Protected area in South Australia

American River Aquatic Reserve was a marine protected area in the Australian state of South Australia located on the north coast of Kangaroo Island in waters of the coastal lagoon known as Pelican Lagoon, in existence from 1971 to 2016. From 2012, the Pelican Lagoon Sanctuary Zone has fallen within the Encounter Marine Park. Pelican Lagoon is probably the oldest marine protected area in South Australia, having been protected since 1914.

It was classified as an IUCN Category II protected area. On 20 October 2016, the reserve was abolished.

==History and description==
American River Aquatic Reserve, also called the Pelican Lagoon Aquatic Reserve in some sources, was declared on 30 November 1971 under the Fisheries Act 1971 and was re-proclaimed in 2007 following the enactment of the Fisheries Management Act 2007. In 1987, it was reported as being the oldest operating aquatic reserve created under fisheries legislation in South Australia.

From 2012, it was located within the boundaries of a "sanctuary zone" within the Encounter Marine Park.

The aquatic reserve was classified as an IUCN Category II protected area.

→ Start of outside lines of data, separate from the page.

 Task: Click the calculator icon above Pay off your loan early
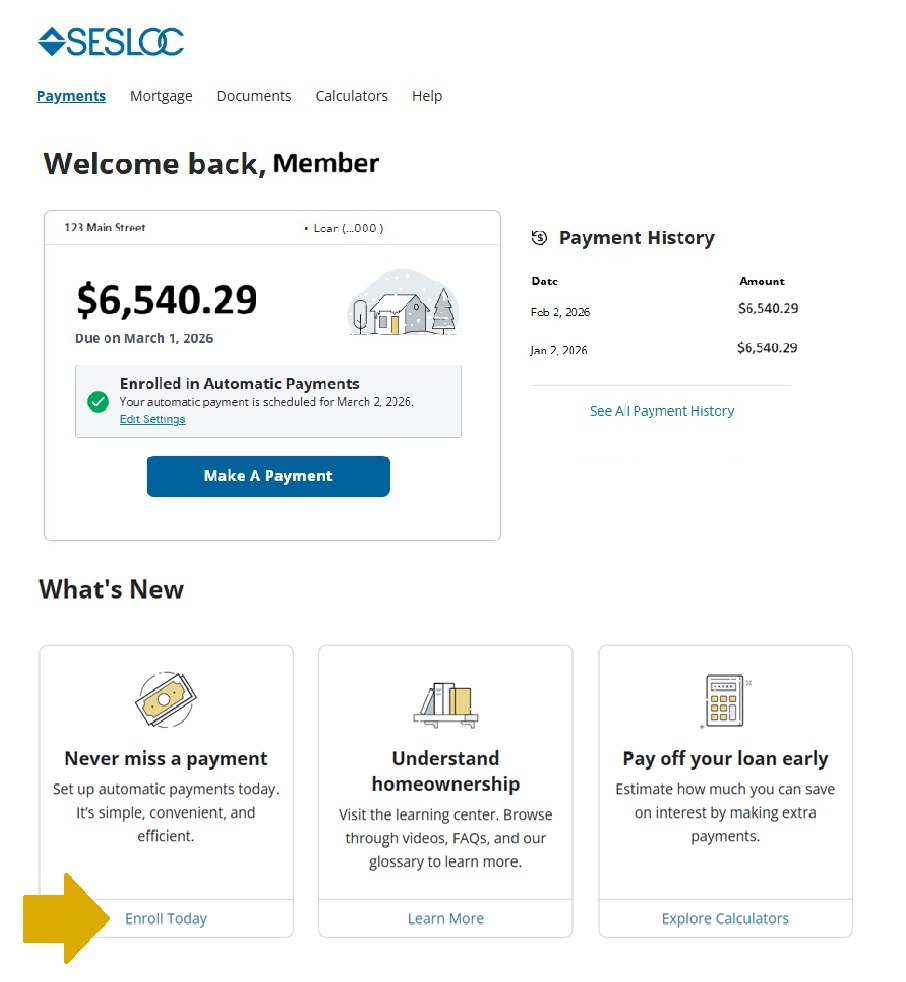[x=724, y=703]
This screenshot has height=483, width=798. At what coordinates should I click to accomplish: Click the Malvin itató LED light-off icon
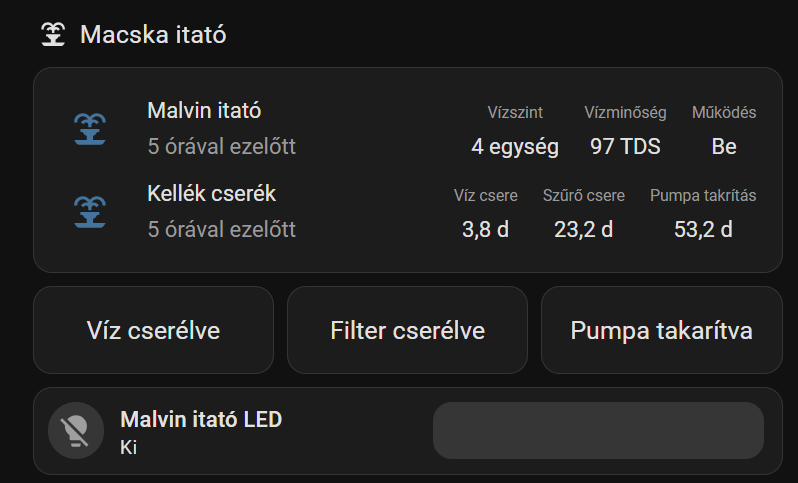click(76, 431)
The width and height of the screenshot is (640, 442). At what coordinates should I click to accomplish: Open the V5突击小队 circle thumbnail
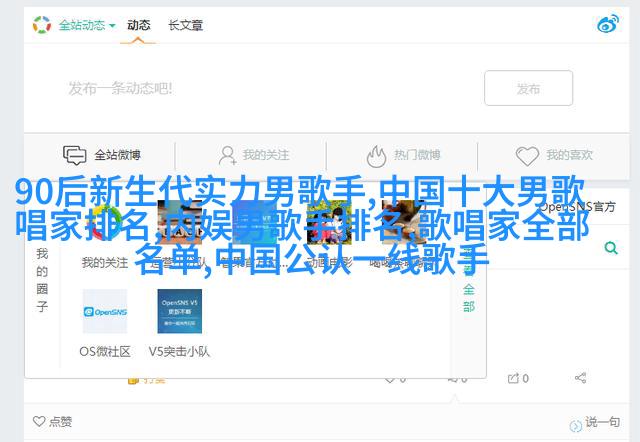click(180, 311)
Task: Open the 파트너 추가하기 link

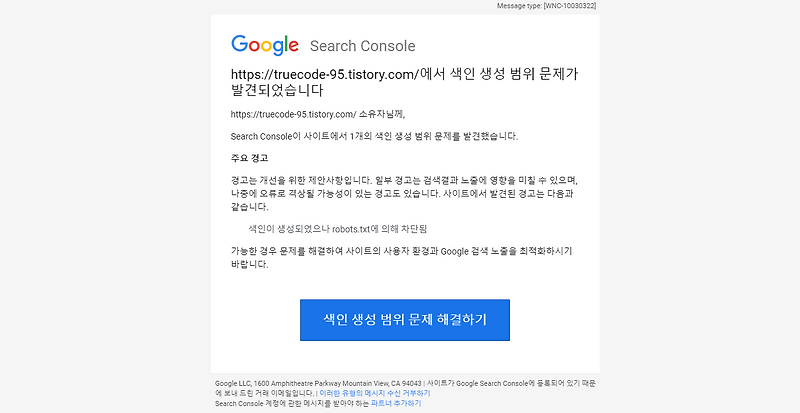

On 20 October 2016, the reserve was abolished.
==Description==

The purpose of the aquatic reserve was to "protect seagrass mudflats and to provide a sanctuary for juvenile and adult fish, including whiting". This was achieved by the prohibition of both fishing and the collection of marine organisms within its waters. Access was permitted and activities such as birdwatching, boating, swimming and recreational diving (i.e. snorkelling and scuba diving) were also permitted. The aquatic reserve covered the full extent of the lagoon up including part of the inlet stopping at a line running from Picnic Point across to the adjoining shore just south of the American River township.
==Present==
The Pelican Lagoon Sanctuary Zone lies within Encounter Marine Park and is managed by National Parks South Australia. Pelican Lagoon is probably the oldest marine protected area in South Australia, having been protected since 1914.